**WHAT YOU WILL DO**
Below are entries; output exactly the lines from the one with "Viewport: 1024px width, 590px height." to the one with "Edit the Мичурина (Выльгорт) address", both included, and nothing else.
*** Opening of RECORDS FOR THIS EXERCISE ***
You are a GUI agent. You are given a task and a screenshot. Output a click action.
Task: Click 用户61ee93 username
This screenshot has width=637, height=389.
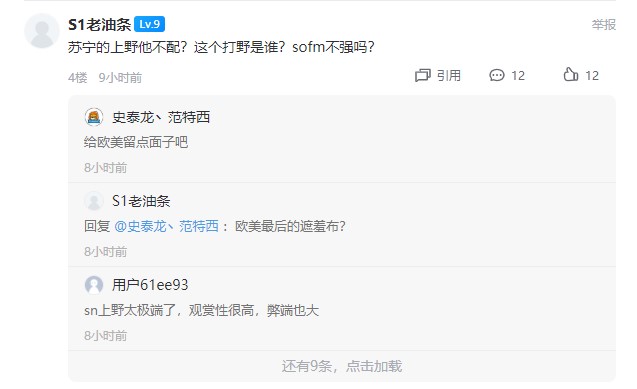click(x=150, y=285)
*** Close of RECORDS FOR THIS EXERCISE ***
*** Opening of RECORDS FOR THIS EXERCISE ***
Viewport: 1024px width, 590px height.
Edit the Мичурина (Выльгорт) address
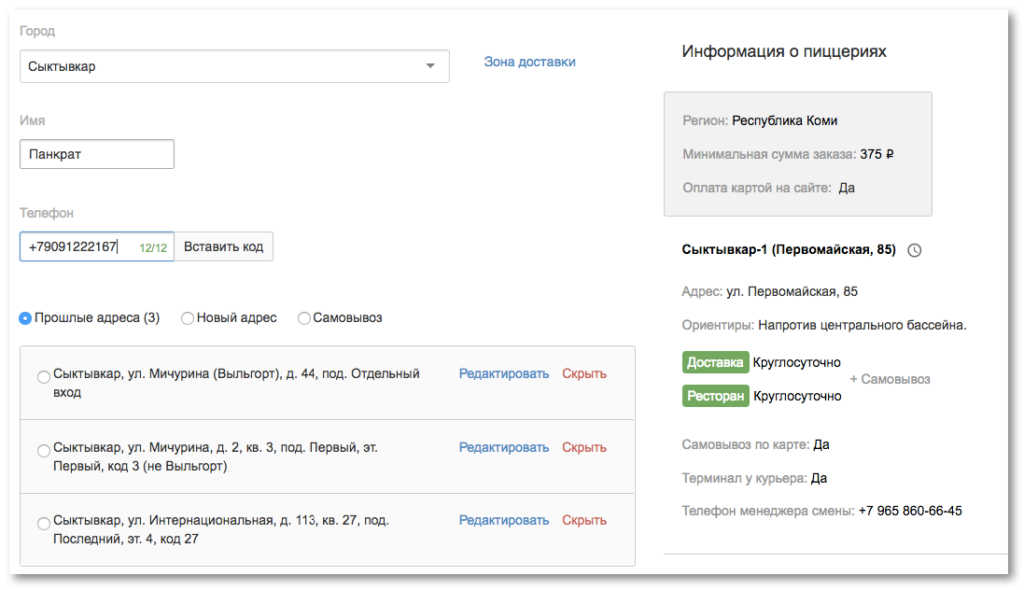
*** Close of RECORDS FOR THIS EXERCISE ***
**WRITTEN ANSWER**
Viewport: 1024px width, 590px height.
Edit the Мичурина (Выльгорт) address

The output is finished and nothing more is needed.